How to Remove Duplicate Records with SQL

Written on June 21, 2019

Intro

There are certain situations where duplicate records might get into your database. For example, if you are importing data. I came across this problem working on my project Mana Wisdom, when I was importing orders into my database. I needed to check if any duplicates had been imported by mistake.

Another potential scenario would be an application that has multiple routes to onboarding new users - you can end up with duplicate records in your User table.

In this guide, I walk through how to check a table for duplicates, and how to remove them.

Confirm that you do have duplicate records

Before removing duplicates, you need to check if you have any duplicates in the first place. The columns you want to check for depends on the type of duplication you suspect. The easiest place to start is to check for primary key duplicates.

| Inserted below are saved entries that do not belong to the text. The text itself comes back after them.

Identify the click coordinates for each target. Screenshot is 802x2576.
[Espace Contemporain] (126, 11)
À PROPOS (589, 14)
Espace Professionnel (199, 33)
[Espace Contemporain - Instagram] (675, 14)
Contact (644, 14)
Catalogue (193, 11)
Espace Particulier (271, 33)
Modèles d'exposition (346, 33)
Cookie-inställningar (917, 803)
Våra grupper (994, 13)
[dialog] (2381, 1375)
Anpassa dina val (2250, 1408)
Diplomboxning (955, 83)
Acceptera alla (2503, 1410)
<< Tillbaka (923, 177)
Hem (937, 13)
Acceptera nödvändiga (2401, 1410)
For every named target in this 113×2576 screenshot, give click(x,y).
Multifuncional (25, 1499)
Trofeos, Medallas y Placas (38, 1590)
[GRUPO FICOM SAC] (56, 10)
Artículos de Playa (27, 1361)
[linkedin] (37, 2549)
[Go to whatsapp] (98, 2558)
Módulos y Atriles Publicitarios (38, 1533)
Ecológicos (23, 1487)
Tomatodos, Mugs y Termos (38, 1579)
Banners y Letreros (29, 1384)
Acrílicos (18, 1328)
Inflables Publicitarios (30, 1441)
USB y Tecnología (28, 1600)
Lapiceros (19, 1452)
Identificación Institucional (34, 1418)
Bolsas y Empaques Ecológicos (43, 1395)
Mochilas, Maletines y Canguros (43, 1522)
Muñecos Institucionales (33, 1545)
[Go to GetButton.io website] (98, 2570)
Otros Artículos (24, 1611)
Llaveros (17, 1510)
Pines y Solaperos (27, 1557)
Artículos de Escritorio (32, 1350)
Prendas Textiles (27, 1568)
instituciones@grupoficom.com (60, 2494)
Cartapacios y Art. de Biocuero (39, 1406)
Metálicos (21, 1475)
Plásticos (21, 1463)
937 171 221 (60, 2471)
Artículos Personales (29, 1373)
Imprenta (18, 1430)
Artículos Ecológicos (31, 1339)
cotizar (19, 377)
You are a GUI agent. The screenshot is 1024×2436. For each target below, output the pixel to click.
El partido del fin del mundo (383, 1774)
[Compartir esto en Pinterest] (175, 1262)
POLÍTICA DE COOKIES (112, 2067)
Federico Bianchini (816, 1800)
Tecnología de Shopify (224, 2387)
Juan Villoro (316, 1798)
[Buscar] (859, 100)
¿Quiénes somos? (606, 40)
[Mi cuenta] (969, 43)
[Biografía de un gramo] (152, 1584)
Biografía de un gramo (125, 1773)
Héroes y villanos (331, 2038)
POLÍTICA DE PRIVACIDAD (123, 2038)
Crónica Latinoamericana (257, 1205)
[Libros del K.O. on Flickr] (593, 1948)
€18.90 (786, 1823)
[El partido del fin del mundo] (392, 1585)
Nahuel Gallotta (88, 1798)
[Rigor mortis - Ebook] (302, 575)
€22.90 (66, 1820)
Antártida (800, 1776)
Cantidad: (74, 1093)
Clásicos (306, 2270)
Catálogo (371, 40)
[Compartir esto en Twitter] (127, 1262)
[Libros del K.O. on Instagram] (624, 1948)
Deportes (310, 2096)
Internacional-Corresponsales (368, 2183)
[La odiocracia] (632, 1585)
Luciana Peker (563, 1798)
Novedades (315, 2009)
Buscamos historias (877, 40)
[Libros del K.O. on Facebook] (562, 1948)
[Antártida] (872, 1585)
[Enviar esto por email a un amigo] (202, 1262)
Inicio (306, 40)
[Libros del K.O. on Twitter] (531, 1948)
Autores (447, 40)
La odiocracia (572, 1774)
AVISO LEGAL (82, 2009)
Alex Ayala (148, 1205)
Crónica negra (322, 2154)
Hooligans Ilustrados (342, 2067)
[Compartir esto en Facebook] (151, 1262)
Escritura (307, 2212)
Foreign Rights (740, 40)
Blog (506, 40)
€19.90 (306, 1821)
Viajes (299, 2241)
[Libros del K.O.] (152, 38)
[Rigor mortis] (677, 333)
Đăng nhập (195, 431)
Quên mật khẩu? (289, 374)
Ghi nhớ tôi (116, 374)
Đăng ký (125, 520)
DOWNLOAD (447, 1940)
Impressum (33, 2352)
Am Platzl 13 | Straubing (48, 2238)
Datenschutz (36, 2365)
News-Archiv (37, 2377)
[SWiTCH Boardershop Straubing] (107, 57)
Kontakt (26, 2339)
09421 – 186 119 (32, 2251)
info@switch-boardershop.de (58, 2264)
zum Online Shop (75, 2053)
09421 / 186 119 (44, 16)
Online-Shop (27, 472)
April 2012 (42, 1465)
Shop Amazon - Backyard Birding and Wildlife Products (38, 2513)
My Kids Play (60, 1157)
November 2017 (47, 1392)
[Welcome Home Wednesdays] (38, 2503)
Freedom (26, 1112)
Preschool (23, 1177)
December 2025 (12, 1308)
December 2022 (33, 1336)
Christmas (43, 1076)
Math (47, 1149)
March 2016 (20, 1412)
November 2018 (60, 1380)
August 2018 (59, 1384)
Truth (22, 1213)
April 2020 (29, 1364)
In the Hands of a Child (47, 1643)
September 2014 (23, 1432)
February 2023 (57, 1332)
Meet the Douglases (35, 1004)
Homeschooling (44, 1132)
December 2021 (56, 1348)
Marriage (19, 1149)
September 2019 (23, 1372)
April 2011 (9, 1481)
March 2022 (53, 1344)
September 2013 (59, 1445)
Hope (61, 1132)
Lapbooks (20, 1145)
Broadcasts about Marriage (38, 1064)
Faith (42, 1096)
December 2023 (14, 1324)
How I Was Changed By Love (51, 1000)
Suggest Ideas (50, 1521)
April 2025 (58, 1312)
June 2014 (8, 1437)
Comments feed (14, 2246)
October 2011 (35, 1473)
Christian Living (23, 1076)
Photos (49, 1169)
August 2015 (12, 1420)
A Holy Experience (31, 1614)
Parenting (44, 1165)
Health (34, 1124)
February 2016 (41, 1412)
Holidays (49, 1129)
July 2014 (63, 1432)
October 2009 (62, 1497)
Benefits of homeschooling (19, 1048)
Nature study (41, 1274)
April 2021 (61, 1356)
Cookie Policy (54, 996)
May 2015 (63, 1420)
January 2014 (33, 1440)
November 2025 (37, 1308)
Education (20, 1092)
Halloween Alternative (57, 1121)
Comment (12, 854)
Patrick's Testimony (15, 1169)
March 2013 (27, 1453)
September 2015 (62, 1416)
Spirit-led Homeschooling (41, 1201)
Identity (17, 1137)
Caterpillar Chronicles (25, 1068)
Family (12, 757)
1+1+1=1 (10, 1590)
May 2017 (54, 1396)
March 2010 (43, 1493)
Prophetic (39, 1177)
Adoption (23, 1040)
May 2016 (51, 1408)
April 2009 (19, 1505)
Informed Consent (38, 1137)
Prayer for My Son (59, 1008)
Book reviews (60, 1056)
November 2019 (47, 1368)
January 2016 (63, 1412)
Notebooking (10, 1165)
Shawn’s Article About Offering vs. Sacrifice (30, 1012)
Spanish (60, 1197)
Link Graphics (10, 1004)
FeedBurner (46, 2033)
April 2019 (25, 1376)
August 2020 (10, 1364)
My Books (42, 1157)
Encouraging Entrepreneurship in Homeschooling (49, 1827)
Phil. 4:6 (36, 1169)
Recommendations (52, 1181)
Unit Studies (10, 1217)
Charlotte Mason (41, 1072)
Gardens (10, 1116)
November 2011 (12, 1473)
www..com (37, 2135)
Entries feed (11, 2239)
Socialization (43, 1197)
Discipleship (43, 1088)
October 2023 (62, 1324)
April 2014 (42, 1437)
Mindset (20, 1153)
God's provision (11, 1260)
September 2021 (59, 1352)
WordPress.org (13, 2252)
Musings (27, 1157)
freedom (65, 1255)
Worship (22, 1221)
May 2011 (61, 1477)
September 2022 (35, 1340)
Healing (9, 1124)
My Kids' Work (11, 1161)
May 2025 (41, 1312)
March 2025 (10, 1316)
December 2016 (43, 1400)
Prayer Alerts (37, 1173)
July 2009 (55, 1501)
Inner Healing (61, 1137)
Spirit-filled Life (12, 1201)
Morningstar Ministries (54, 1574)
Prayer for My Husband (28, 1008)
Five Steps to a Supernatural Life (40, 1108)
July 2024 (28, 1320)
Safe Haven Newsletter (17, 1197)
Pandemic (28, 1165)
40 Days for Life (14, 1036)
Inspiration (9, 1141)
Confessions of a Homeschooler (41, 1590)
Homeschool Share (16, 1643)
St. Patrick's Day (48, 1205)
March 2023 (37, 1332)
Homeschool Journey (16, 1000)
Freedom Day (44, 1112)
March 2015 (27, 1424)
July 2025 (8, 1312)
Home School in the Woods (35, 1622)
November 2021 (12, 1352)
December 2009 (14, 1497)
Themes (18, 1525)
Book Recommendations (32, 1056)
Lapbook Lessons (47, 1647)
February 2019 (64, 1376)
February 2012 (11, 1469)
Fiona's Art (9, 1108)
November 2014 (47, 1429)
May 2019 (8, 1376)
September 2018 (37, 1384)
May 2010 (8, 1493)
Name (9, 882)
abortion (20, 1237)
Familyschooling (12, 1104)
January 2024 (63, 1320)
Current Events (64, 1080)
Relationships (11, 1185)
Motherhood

Check for duplicate primary keys

To do this, query the table and aggregate them by their primary key, in this case id. Then use the HAVING clause to only return ids with a count greater than 1:

SELECT id, COUNT(*) as Count
FROM
    Orders
GROUP BY
    id
HAVING 
   COUNT(*) > 1 

Here we see that there are a few records with duplicate records, and one (11457) with triplicate records:

ID Count
323 2
2244 2
3467 2
11457 3

Check for duplicate names

If you want to check for duplicate users, you’ll want to check for their name and some other identifier like their address, or in this case email address:

SELECT firstname, lastname, email, COUNT(*) as Count
FROM
    Persons
GROUP BY
    firstname, lastname
HAVING 
   COUNT(*) > 1 
FirstName LastName Email Count
Mad Dog Jones maddog.jones@gmail.com 2
Marcus Angstrom marcus.angstrom@gmail.com 2
Surly Chekov surly.chekov@gmail.com 2
Cthulhu Destroyer of Worlds cthulthu@gmail.com 3

Viewing the duplicates full records

Before you delete the duplicate records, you might want to view other columns on the records. There may be information that indicates which is the canonical record. Alternatively, you might want to merge information on two records. Or you may want to find out how the duplicate records were created, to prevent it from happening again.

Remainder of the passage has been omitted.